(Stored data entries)
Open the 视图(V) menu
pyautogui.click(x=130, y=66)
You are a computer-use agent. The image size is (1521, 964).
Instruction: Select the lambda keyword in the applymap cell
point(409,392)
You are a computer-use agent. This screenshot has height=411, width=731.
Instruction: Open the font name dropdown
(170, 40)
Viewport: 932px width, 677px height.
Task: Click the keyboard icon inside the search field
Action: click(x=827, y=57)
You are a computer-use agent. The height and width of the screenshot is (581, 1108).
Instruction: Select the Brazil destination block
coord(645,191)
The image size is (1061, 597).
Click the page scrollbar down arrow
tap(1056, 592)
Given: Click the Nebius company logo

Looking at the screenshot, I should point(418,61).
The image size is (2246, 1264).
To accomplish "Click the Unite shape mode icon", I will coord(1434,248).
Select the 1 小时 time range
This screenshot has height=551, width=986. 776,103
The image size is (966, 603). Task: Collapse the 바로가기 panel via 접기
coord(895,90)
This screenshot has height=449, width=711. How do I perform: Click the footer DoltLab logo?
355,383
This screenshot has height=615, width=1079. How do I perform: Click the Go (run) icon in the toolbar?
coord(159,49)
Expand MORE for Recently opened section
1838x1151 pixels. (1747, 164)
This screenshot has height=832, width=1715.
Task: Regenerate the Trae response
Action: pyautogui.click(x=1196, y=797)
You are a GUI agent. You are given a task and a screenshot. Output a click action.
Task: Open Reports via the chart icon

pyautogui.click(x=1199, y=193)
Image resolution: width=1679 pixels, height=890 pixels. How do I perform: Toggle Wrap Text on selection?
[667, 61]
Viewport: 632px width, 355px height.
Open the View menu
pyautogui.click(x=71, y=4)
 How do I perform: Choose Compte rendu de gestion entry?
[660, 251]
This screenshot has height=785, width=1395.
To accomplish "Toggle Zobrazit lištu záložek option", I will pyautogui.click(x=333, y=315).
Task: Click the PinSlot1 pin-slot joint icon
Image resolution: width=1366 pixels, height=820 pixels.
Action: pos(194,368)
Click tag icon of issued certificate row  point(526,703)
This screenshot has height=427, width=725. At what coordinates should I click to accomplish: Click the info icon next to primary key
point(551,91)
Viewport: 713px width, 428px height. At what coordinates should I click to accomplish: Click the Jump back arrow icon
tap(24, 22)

**What you have to do:**
The answer must be a word-for-word reproduction of every record above.

**Output of the task:**
Open the 视图(V) menu
pyautogui.click(x=130, y=66)
You are a computer-use agent. The image size is (1521, 964).
Instruction: Select the lambda keyword in the applymap cell
point(409,392)
You are a computer-use agent. This screenshot has height=411, width=731.
Instruction: Open the font name dropdown
(170, 40)
Viewport: 932px width, 677px height.
Task: Click the keyboard icon inside the search field
Action: click(x=827, y=57)
You are a computer-use agent. The height and width of the screenshot is (581, 1108).
Instruction: Select the Brazil destination block
coord(645,191)
The image size is (1061, 597).
Click the page scrollbar down arrow
tap(1056, 592)
Given: Click the Nebius company logo

Looking at the screenshot, I should point(418,61).
The image size is (2246, 1264).
To accomplish "Click the Unite shape mode icon", I will coord(1434,248).
Select the 1 小时 time range
This screenshot has height=551, width=986. 776,103
The image size is (966, 603). Task: Collapse the 바로가기 panel via 접기
coord(895,90)
This screenshot has height=449, width=711. How do I perform: Click the footer DoltLab logo?
355,383
This screenshot has height=615, width=1079. How do I perform: Click the Go (run) icon in the toolbar?
coord(159,49)
Expand MORE for Recently opened section
1838x1151 pixels. (1747, 164)
This screenshot has height=832, width=1715.
Task: Regenerate the Trae response
Action: pyautogui.click(x=1196, y=797)
You are a GUI agent. You are given a task and a screenshot. Output a click action.
Task: Open Reports via the chart icon

pyautogui.click(x=1199, y=193)
Image resolution: width=1679 pixels, height=890 pixels. How do I perform: Toggle Wrap Text on selection?
[667, 61]
Viewport: 632px width, 355px height.
Open the View menu
pyautogui.click(x=71, y=4)
 How do I perform: Choose Compte rendu de gestion entry?
[660, 251]
This screenshot has height=785, width=1395.
To accomplish "Toggle Zobrazit lištu záložek option", I will pyautogui.click(x=333, y=315).
Task: Click the PinSlot1 pin-slot joint icon
Image resolution: width=1366 pixels, height=820 pixels.
Action: pos(194,368)
Click tag icon of issued certificate row  point(526,703)
This screenshot has height=427, width=725. At what coordinates should I click to accomplish: Click the info icon next to primary key
point(551,91)
Viewport: 713px width, 428px height. At what coordinates should I click to accomplish: Click the Jump back arrow icon
tap(24, 22)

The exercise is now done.